April is proving to be full of political cartoons in Boston, and no fooling.
The French consulate is sponsoring the visit this week of cartoonists including the famed French cartoonist Jean Plantureux, whose front-page cartoons in the daily Le Monde under his pen name, Plantu, help set the French political agenda.
Plantu is here with other prominent members of the group Cartooning for Peace, which he launched in 2006 to use the power of cartooning to get people to think more creatively about world conflicts and how to stop them. Participants in the forums this week include Palestinian cartoonist Khalil Abu Al Arafeh, Israeli Uri Fink, and Americans Daryl Cagle, Jeff Danziger and the Globe’s own Dan Wasserman.

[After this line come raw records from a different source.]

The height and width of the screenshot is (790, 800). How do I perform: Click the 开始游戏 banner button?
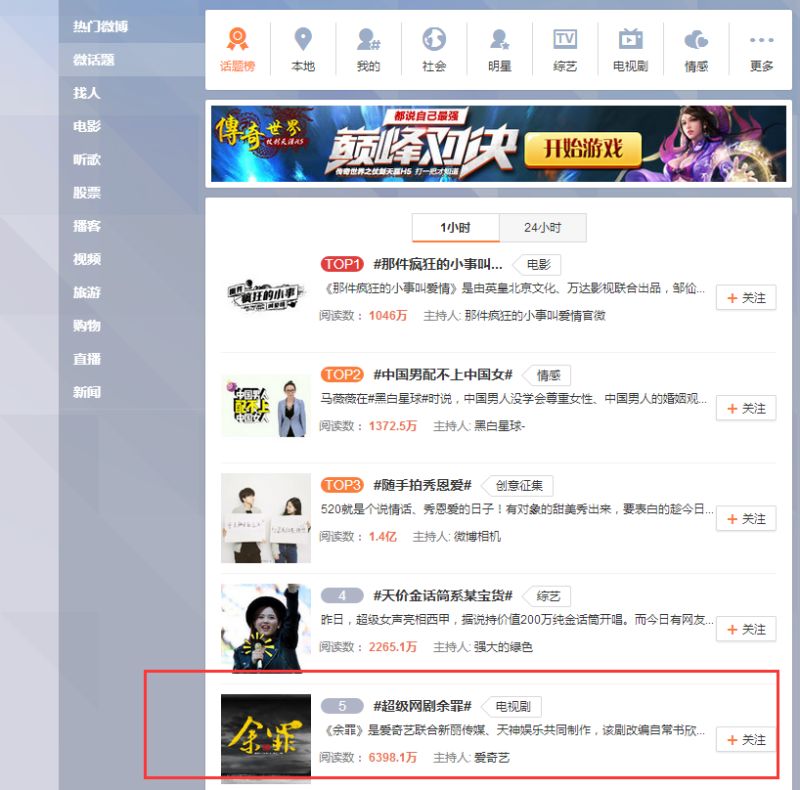(582, 149)
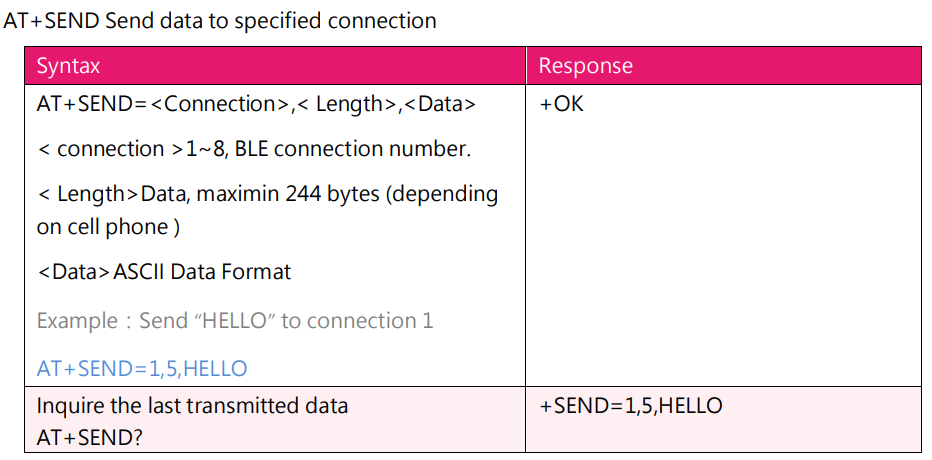Screen dimensions: 932x460
Task: Click the AT+SEND=<Connection>,<Length>,<Data> syntax line
Action: point(256,103)

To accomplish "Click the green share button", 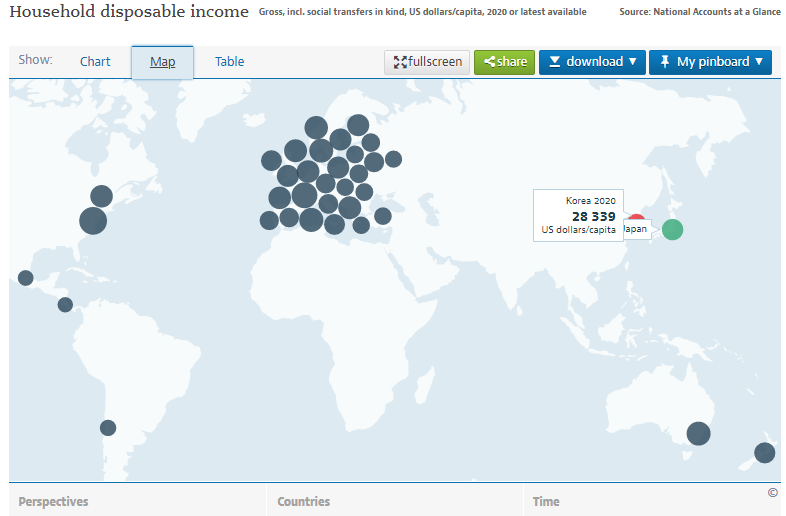I will click(x=504, y=62).
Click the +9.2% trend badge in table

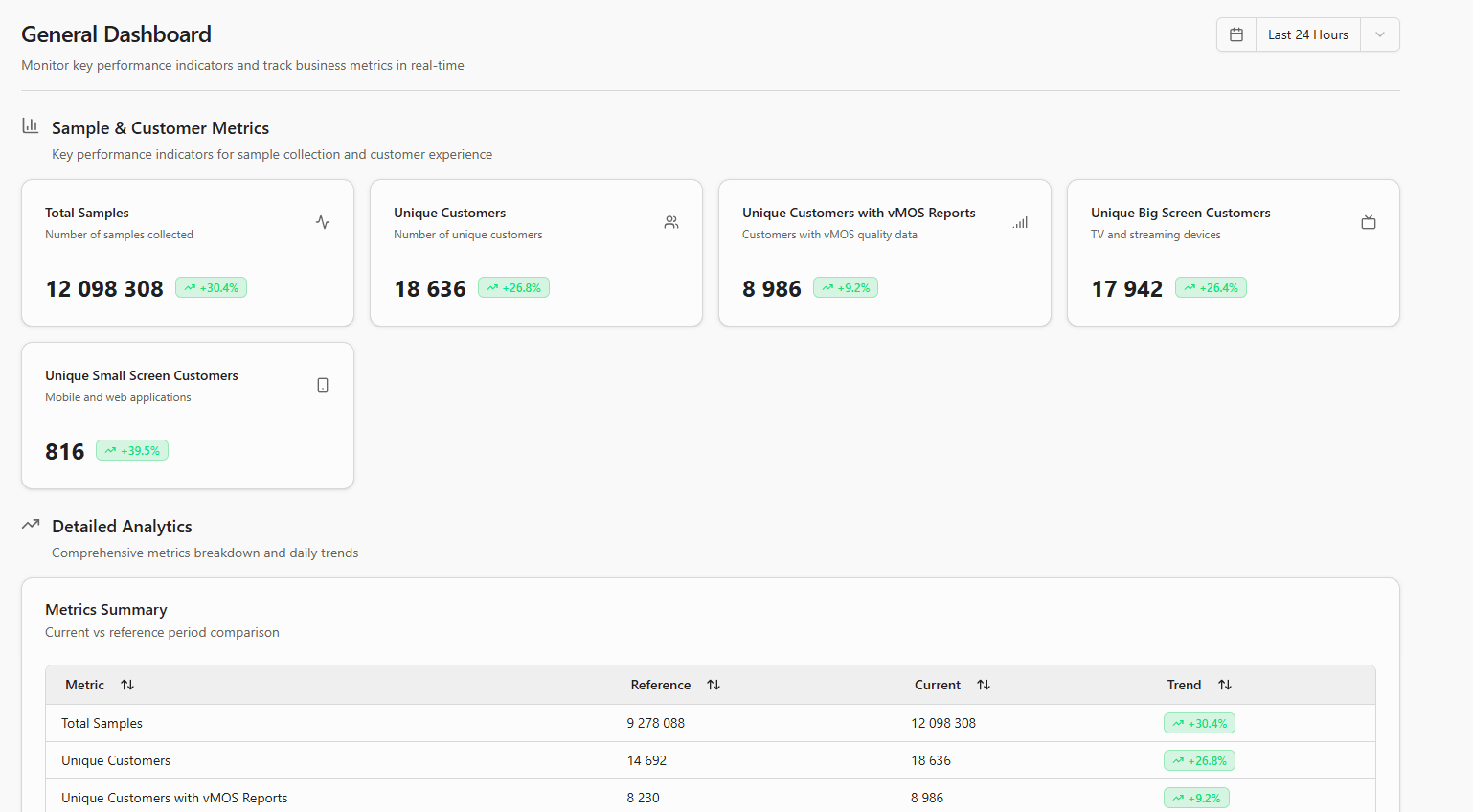click(1196, 798)
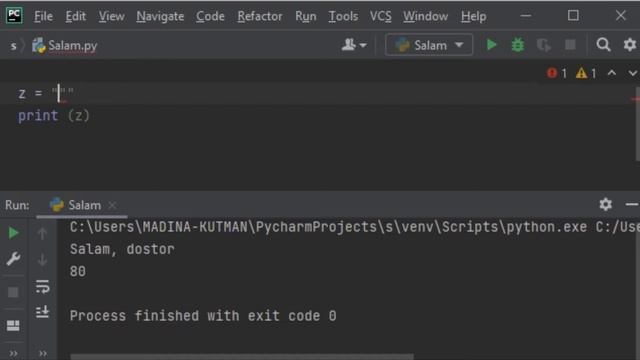
Task: Toggle scroll to end of output
Action: point(42,312)
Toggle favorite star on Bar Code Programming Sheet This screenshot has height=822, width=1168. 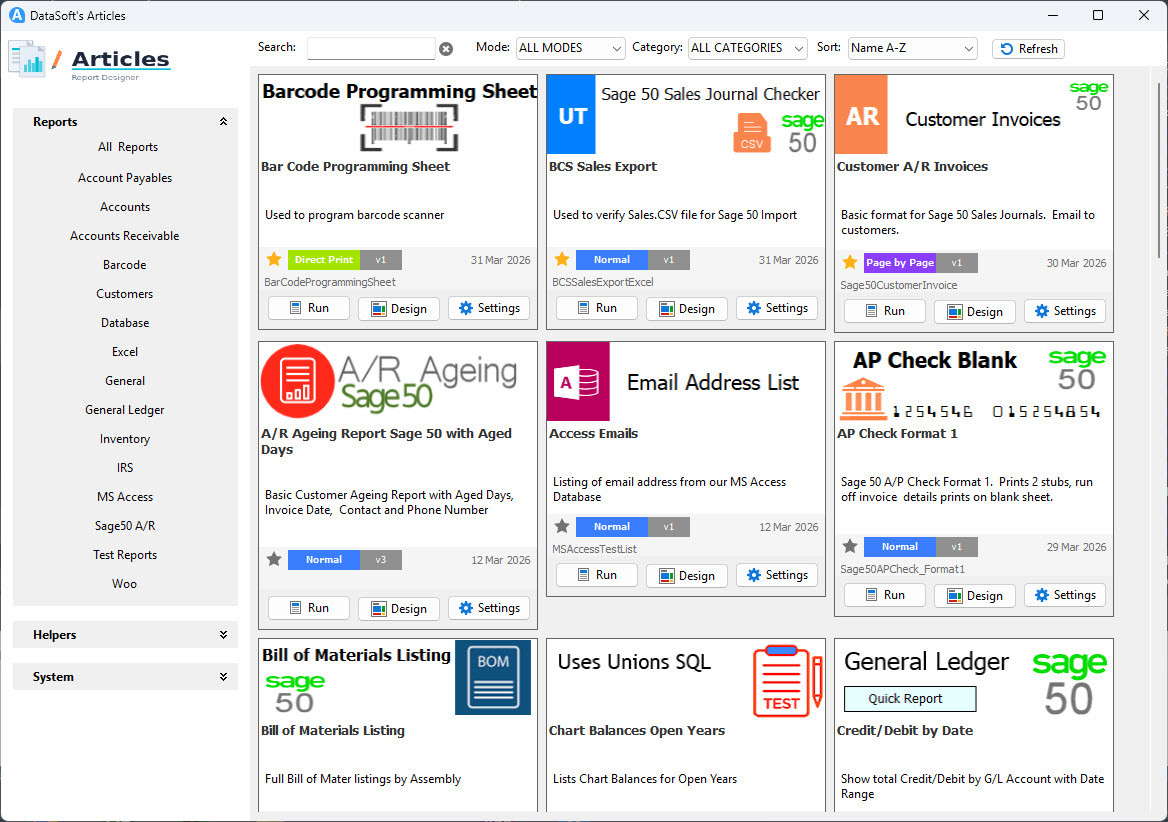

An exhibition of cartoons opens Tuesday eveningat Northeastern University in Gallery 360, and runs through May 12. The visiting cartoonists also are taking part in discussions on Wednesday morning at Northeastern and at Harvard in the afternoon. Details at the French consulate web site.
Today at 5 p.m., the consulate says:
Organized by French Consul General Christophe Guilhou, the Cartooning for Peace exhibition and forums give the cartoonists a chance to discuss the use of political satire to change minds and provoke debate. It also will shed light on the risks for cartoonists who use their artistry to challenge conventional thinking.
Plantu has been making waves with Cartooning for Peace since 2006, shortly after the publication of political cartoons by a Danish newspaper depicting the Prophet Mohammed, considered offensive by many Muslims, set off protests that claimed more than 200 lives.
Coincidentally, another event on Tuesday evening at Harvard also will take up the theme of the Danish cartoons. As part of the Boston Muslim Film Festival being organized by the American Islamic Congress, a documentary called “Bloody Cartoons” is being screened at 6 p.m. in Boylston Hall in Harvard Yard, along with a short but provocative animated video by Daniyal Noorani, called “Find Heaven.”
After the screenings, I will moderate a panel discussion with Noorani, who lives in Boston, and Brandeis University Professor Jytte Klausen, author of the 2009 book, “The Cartoons that Shook the World.” Klausen’s book became controversial when publisher Yale University Press decided to omit the reproduction of the Danish cartoons in Klausen’s scholarly work.